Testimony of
James R. Edwards, Jr., Ph.D.
Coauthor, The Congressional Politics of Immigration Reform
on
The Benefits to the U.S. Economy of a More Highly Skilled Immigrant Flow
before the
House Subcommittee on Immigration and Claims,
Committee on the Judiciary
March 25, 1999
Pursuant to House Rule XI, clause 2(g)(4), I hereby disclose that I have received no federal grant, contract, or subcontract in the current or preceding two fiscal years. I appear before the subcommittee on my own behalf, not representing my employer, coauthor, publisher, or any other entity.

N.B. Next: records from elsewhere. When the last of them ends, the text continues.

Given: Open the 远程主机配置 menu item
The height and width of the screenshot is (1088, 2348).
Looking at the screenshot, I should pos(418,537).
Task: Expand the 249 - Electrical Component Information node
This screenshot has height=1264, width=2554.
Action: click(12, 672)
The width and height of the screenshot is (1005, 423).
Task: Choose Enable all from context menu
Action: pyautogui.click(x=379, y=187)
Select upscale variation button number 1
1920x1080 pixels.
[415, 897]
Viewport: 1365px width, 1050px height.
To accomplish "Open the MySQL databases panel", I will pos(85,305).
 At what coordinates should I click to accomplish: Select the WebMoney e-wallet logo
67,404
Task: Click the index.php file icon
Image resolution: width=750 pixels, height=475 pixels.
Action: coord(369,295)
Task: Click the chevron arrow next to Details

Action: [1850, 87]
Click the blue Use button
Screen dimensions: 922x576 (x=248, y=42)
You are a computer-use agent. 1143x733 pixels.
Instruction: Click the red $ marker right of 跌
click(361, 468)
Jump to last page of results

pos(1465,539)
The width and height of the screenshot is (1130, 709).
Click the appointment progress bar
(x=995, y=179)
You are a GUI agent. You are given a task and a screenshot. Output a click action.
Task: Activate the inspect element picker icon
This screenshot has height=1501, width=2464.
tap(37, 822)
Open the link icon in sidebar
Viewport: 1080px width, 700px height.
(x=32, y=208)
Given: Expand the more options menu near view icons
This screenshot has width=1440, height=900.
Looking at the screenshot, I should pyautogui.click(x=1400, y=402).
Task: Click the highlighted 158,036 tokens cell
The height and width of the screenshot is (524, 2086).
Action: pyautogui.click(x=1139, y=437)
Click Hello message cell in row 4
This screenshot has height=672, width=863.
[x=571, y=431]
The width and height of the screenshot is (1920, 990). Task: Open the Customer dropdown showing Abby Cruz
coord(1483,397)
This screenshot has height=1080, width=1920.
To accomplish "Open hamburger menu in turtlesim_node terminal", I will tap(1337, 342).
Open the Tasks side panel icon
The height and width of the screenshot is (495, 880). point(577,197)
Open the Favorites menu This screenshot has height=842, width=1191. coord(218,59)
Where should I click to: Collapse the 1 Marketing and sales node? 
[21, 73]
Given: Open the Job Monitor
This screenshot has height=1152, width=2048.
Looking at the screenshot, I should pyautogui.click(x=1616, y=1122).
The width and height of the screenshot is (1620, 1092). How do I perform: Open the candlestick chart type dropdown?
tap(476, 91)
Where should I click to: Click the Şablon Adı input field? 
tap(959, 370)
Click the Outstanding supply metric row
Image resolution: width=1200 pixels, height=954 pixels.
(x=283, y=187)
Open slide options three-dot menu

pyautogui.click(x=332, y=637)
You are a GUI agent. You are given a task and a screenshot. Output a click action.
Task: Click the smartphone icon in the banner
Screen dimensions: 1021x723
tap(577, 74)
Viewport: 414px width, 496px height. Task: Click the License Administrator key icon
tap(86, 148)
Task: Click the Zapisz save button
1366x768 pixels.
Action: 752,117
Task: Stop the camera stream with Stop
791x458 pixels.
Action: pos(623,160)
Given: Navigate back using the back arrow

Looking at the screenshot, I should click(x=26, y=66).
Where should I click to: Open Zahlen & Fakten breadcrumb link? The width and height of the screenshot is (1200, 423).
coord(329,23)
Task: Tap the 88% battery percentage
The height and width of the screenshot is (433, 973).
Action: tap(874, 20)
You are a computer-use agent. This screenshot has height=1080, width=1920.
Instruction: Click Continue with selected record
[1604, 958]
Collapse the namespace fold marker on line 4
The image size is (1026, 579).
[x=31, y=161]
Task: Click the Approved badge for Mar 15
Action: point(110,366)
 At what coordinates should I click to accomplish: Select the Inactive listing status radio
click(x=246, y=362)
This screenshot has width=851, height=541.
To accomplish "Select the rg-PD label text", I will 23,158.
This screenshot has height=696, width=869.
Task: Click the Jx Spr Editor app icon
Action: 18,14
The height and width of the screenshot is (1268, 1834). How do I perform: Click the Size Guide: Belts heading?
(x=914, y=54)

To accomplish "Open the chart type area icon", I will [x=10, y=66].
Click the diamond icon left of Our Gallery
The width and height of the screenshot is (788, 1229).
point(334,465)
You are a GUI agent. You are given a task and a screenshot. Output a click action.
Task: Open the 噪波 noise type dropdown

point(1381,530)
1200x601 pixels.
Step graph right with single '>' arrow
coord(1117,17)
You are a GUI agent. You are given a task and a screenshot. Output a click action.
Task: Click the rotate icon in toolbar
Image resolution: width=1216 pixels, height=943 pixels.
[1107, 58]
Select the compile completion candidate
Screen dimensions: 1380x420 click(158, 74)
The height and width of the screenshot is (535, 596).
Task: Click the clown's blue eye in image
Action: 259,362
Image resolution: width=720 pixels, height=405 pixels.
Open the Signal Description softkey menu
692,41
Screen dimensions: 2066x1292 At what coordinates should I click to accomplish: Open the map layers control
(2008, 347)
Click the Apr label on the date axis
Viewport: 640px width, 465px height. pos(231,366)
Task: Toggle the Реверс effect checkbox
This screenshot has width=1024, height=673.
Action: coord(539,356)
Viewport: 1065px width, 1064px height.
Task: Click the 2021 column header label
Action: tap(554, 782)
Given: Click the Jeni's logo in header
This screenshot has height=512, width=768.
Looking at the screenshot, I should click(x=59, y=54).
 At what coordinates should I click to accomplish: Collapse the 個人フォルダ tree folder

Summary of the Prepared Statement of James R. Edwards, Jr., Ph.D., before the House Subcommittee on Immigration and Claims, March 25, 1999
If we project current immigration trends over the next three decades, we see a mismatch between the preponderance of the current immigrant flow and the direction of the American economy. This mismatch exists today and only worsens if our immigration admissions criteria remain unchanged.
The fastest growing sections of the American economy require a skilled and educated workforce - usually a bachelor's degree or higher. Meanwhile, the present immigration preference system gives scant attention to the levels of education, skills, literacy, or English language proficiency of prospective immigrants.
By changing the immigration system so that it emphasizes skills and education, America's economy would benefit in a number of ways. First, a more highly skilled immigrant flow would help equalize the skills and education levels of the immigrant population and the native population. This change would help minimize the effect of immigration on the wage structure of native workers.
Second, emphasizing skills in the immigrant selection process would increase the prospects of immigrant success. Skilled and educated immigrants are unlikely to become public charges. And as the Jordan Commission recognized, skilled immigrants' contributions go farther to the benefit of the U.S. economy. These skilled immigrants are equipped to create wealth and create jobs - that is, skilled immigrants help spur economic growth.
The evidence shows this to be true. The New Immigrant Survey found that immigrants in the more skilled immigration categories are best equipped for economic success here.
Third, greater emphasis on skills and education in immigrant selection would help diminish some of our most troubling social problems, such as illiteracy, poverty, lack of English proficiency, welfare usage, unemployment, and lack of health coverage. At present, immigrants are disproportionately likely to fall into these categories.
Specifically, we should change our immigration system so that it places greater emphasis on skills and education. A new system should give individuals points for educational attainment, with a high school diploma a virtual requirement. Points should be gained for English proficiency, literacy, and significant work experience in a skills-based occupation. Family ties should gain one points, depending on the closeness of the relation, but to a much lesser extent than would be the case today.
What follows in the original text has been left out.